▶ _Requirement_
Could you return all of the records exactly, minus their images?

▶ _Input data_
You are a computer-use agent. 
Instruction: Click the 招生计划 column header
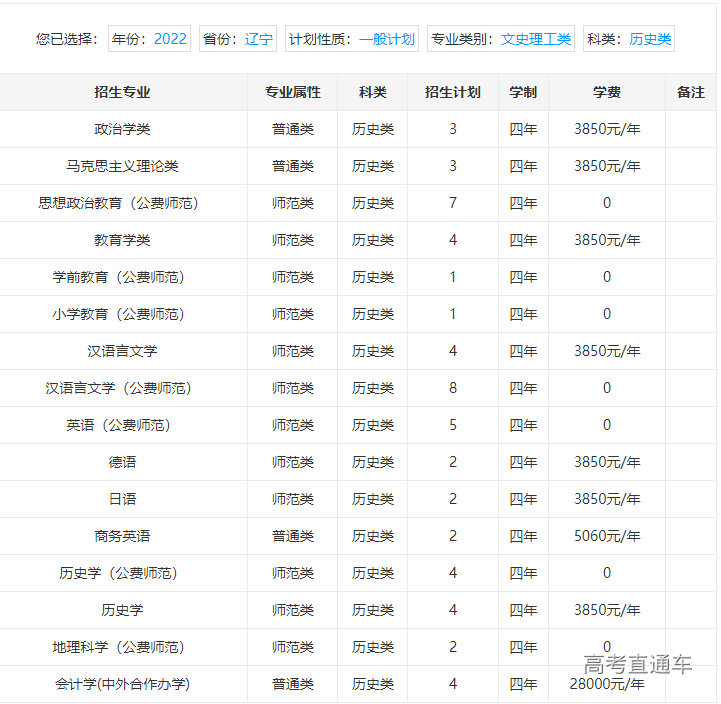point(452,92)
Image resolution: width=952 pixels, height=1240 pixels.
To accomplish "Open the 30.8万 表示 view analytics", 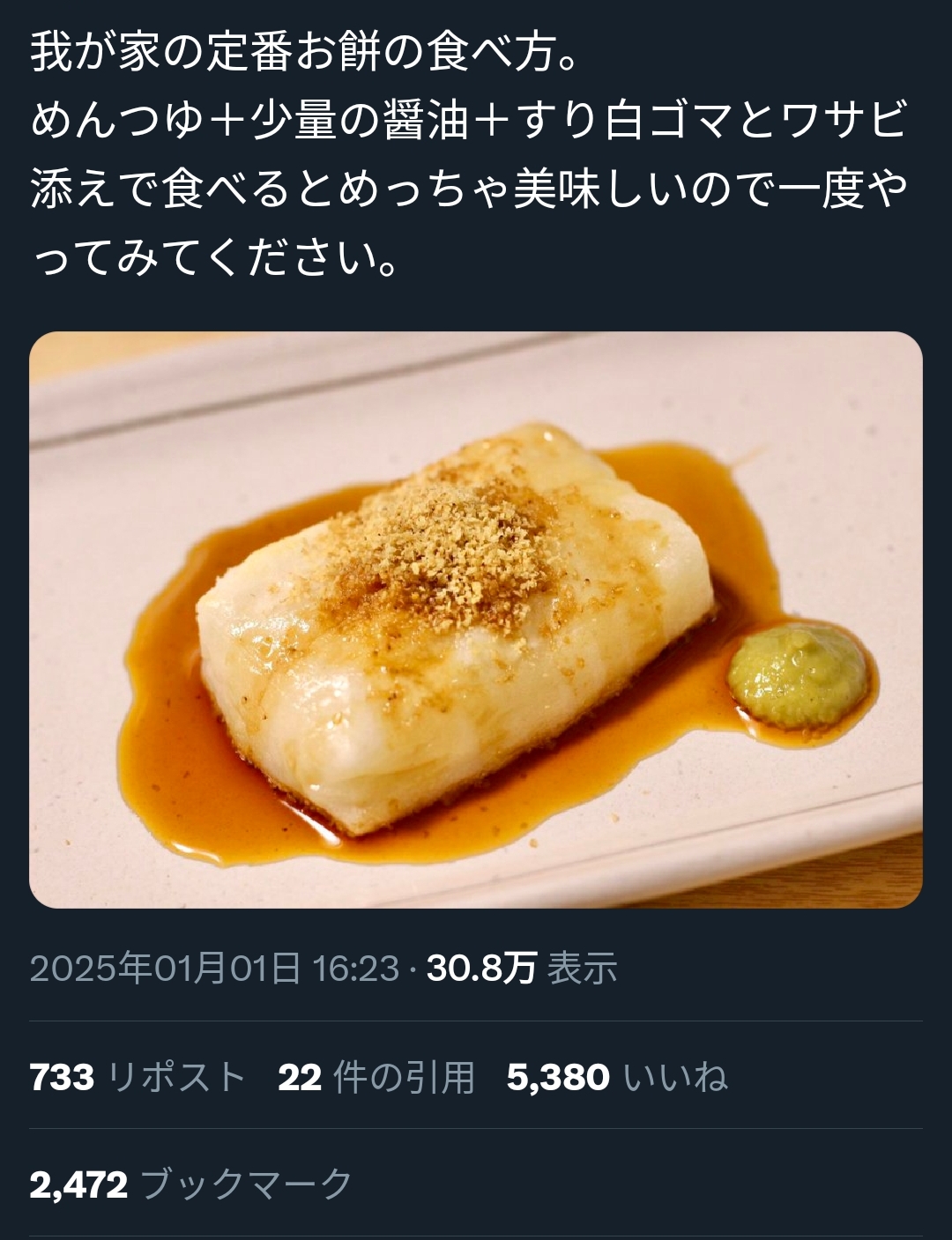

▶ _Solution to the problem_
You are a computer-use agent. 
Instruction: Click the 招生计划 column header
point(452,92)
Image resolution: width=952 pixels, height=1240 pixels.
To accomplish "Open the 30.8万 表示 view analytics", 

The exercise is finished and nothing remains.